Kennedy Center, with $25 Million Stimulus Funding, Furloughs 96 Members of National Symphony

Audience members watch as Italian conductor Gianandrea Noseda conducts the National Symphony Orchestra (NSO) during a concert at the John F. Kennedy Center for the Performing Arts in Washington DC, on February 14, 2019. - In the concert hall, the sound is crisp, slicing through the air like a sharp …

Just hours after Congress passed and President Donald Trump signed the $2 trillion coronavirus relief bill into law, the Kennedy Center — the recipient of $25 million — furloughed members of the National Symphony Orchestra.

The center, which was created by an act of Congress and is classified as a living memorial to President John F. Kennedy, has also canceled live performances until May 10 as part of the national guidance to limit gatherings to ten people or less.

The Washington Post reported on the furloughs:

In a conference call Friday night, Rutter told orchestra leaders that the 96 musicians would receive their last paycheck on April 3 and that they will not be paid until the arts center reopens. In addition, she said their ­health-care benefits would stop at the end of May if the arts center is still closed at that time. The announcement was characterized by several NSO members as a shock.

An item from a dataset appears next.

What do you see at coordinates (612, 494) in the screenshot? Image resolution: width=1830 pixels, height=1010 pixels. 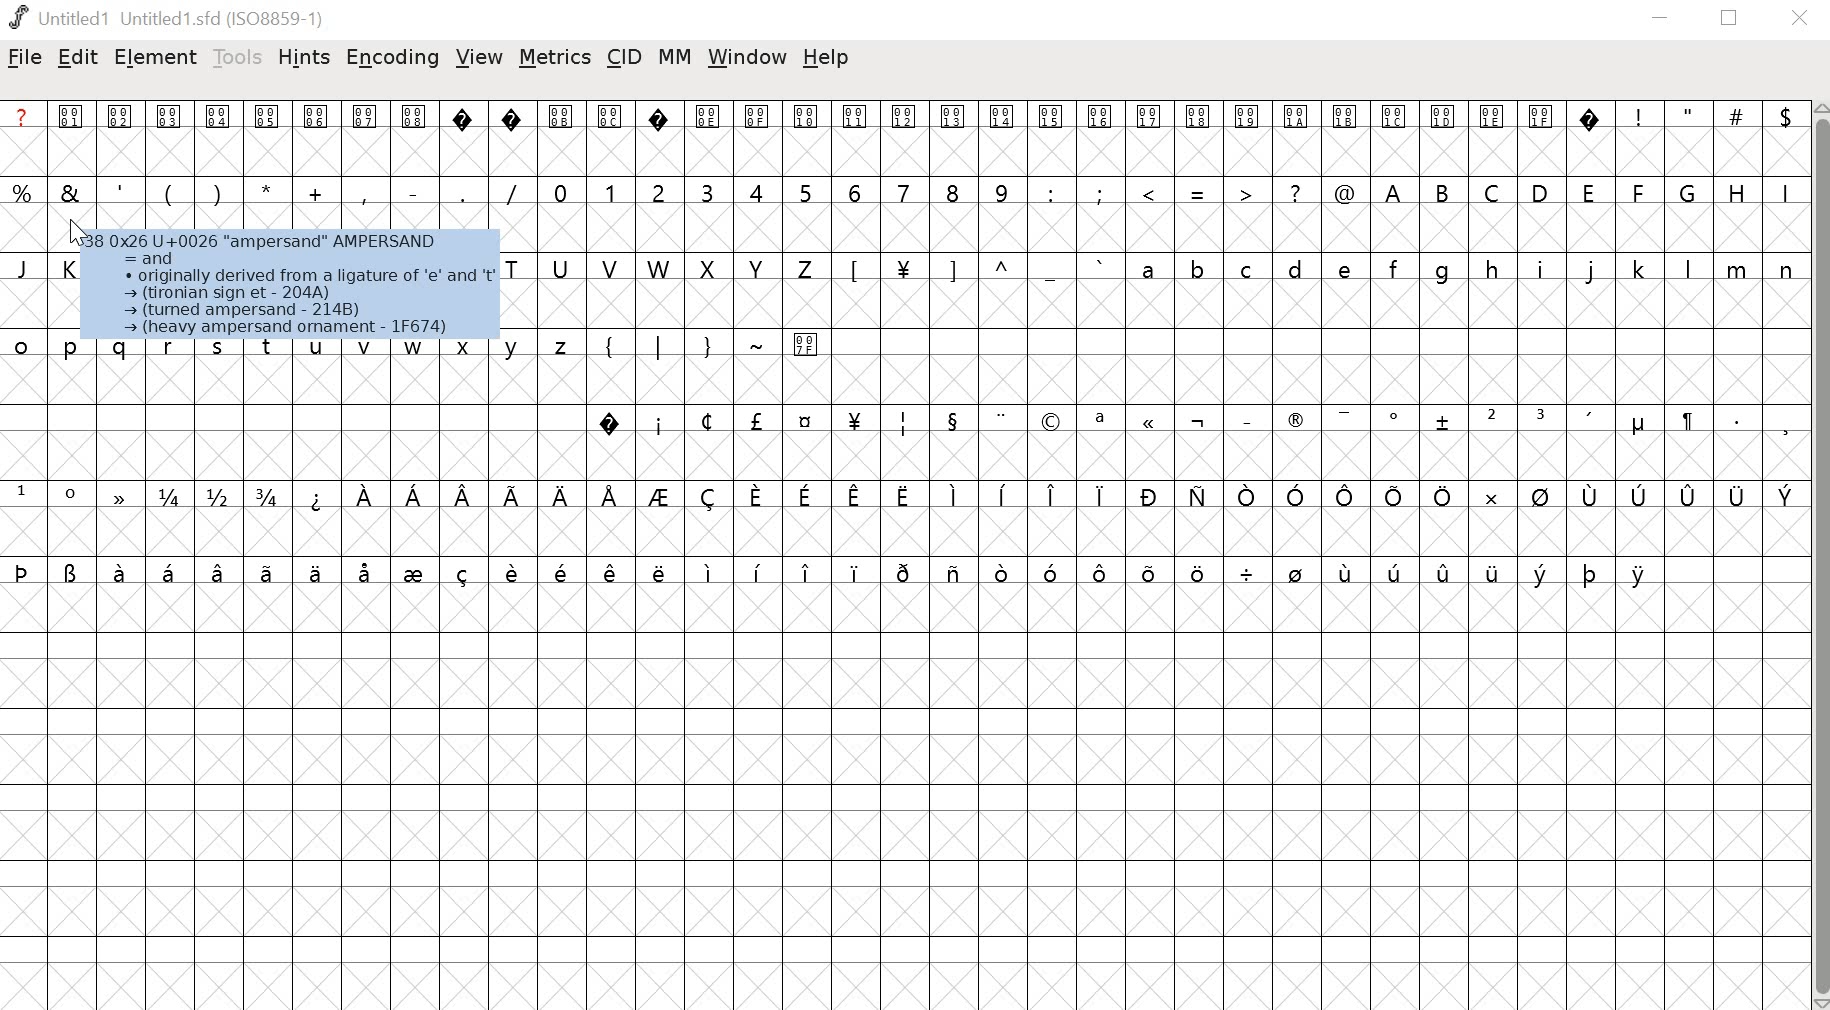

The center put statements about its status on its website, which said, in part:

As we fulfill our congressional mandate, we rely on ticket revenues and contributions to offset nearly every aspect of our business, including presenting live (often free) performances and offering education programs for millions across the country. 

Additionally, the Center is a job creator, providing employment for nearly 3,000 people and compensation for more than 1,000 guest artists. Our workforce includes artists, programmers, administrative and production staff, ushers, bartenders, food service employees, parking attendants, and many more, all of whom have been impacted or will soon be impacted by the closure of the Kennedy Center. The ability to deliver on our mandated mission is at risk. As a result, federal relief funding is the only way we will be in a position to reopen the nation’s cultural center when our government officials tell us it is safe to do so.

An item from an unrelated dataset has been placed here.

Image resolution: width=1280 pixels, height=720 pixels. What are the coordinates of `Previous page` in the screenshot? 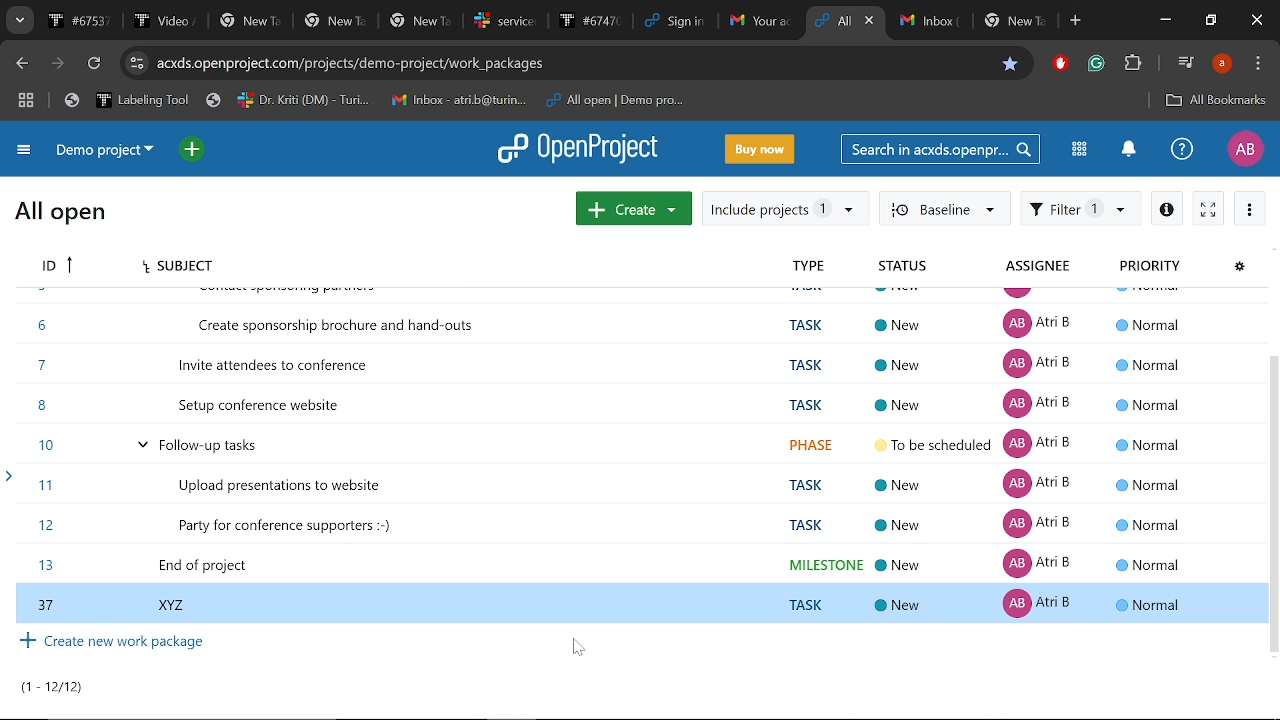 It's located at (25, 65).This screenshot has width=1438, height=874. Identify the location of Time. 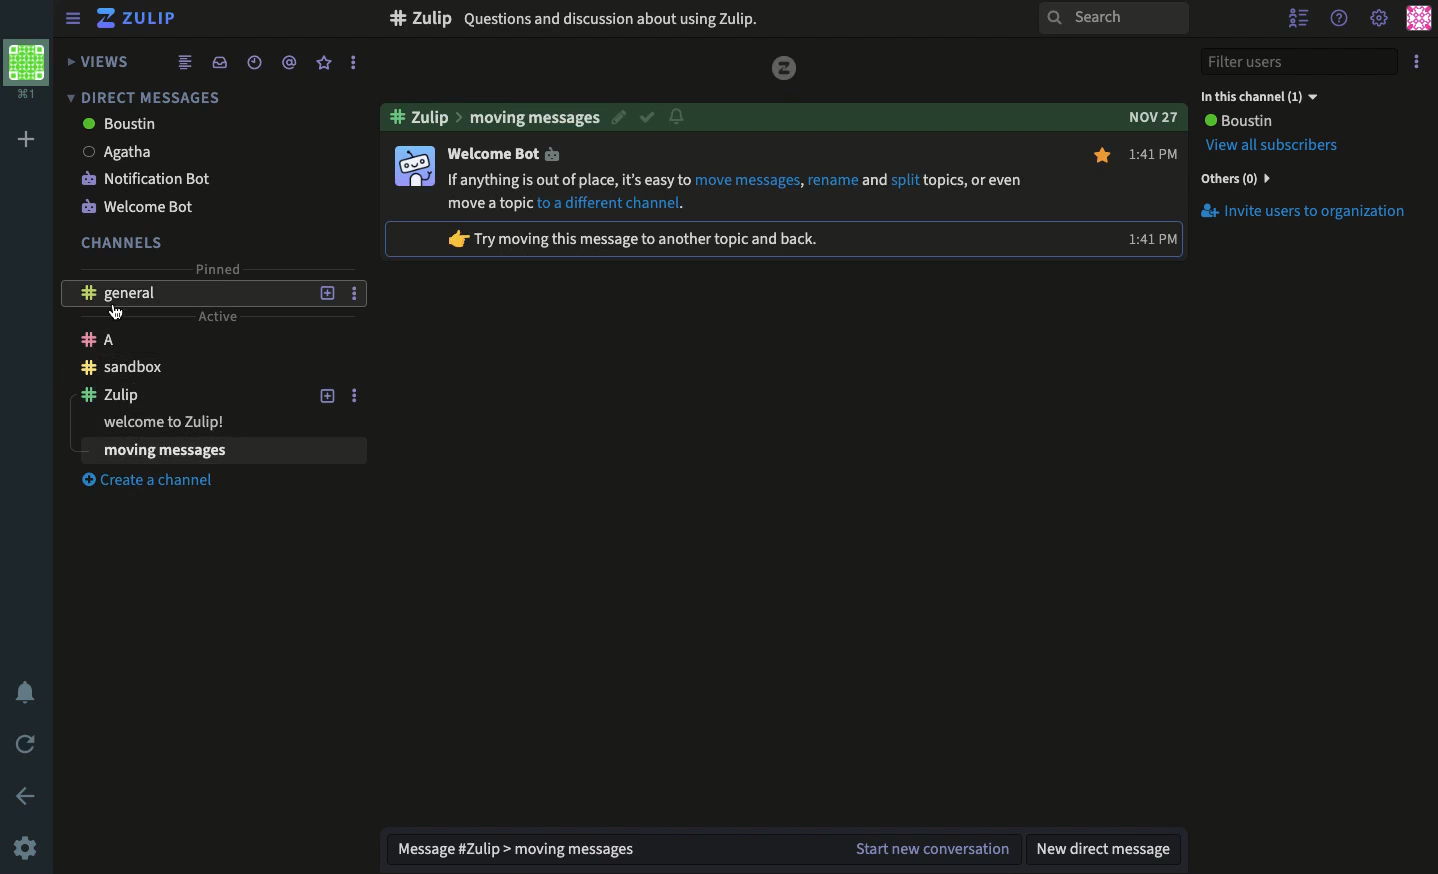
(1155, 151).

The Kennedy Center is extraordinarily grateful that Congress has recognized our institution’s unique status and has included funding in its economic stimulus legislation to ensure that we can reopen our doors and stages as soon as we are able. We will continue to work for and seek the support of our patrons to ensure the programming continues.

The center also asked for donations on its website:

Though the Kennedy Center is unable to open its doors to you right now, we are making a commitment to our community to use the power of the arts to inspire, unite, and lift each other up during this time of uncertainty.

Your gift today will be used to create digital educational content, provide virtual performance platforms and support for artists, and most importantly, prepare to welcome you back to the Center as soon as possible.

But critics said the furloughs are unacceptable.

Ed Malaga, president of the Local 161-710 of the American Federation of Musicians, said in a Washington Examiner report:

This decision, from an organization with an endowment of nearly $100 million, is not only outrageous — coming after the musicians had expressed their willingness to discuss ways to accommodate the Kennedy Center during this challenging time — it is also blatantly illegal under the parties’ collective bargaining agreement.

“That agreement specifically requires that the Center provide six weeks’ notice before it can stop paying musicians for economic reasons,” Malaga said.

The Examiner reported that Rutter said she will suspend her $1.2 million salary during the crisis. 

The payroll expense for the National Symphony is $400,000 a week. 

“Rutter said the $25 million fund from Congress would be used for ‘essential personnel to ensure we can reopen the center,’” the Examiner reported.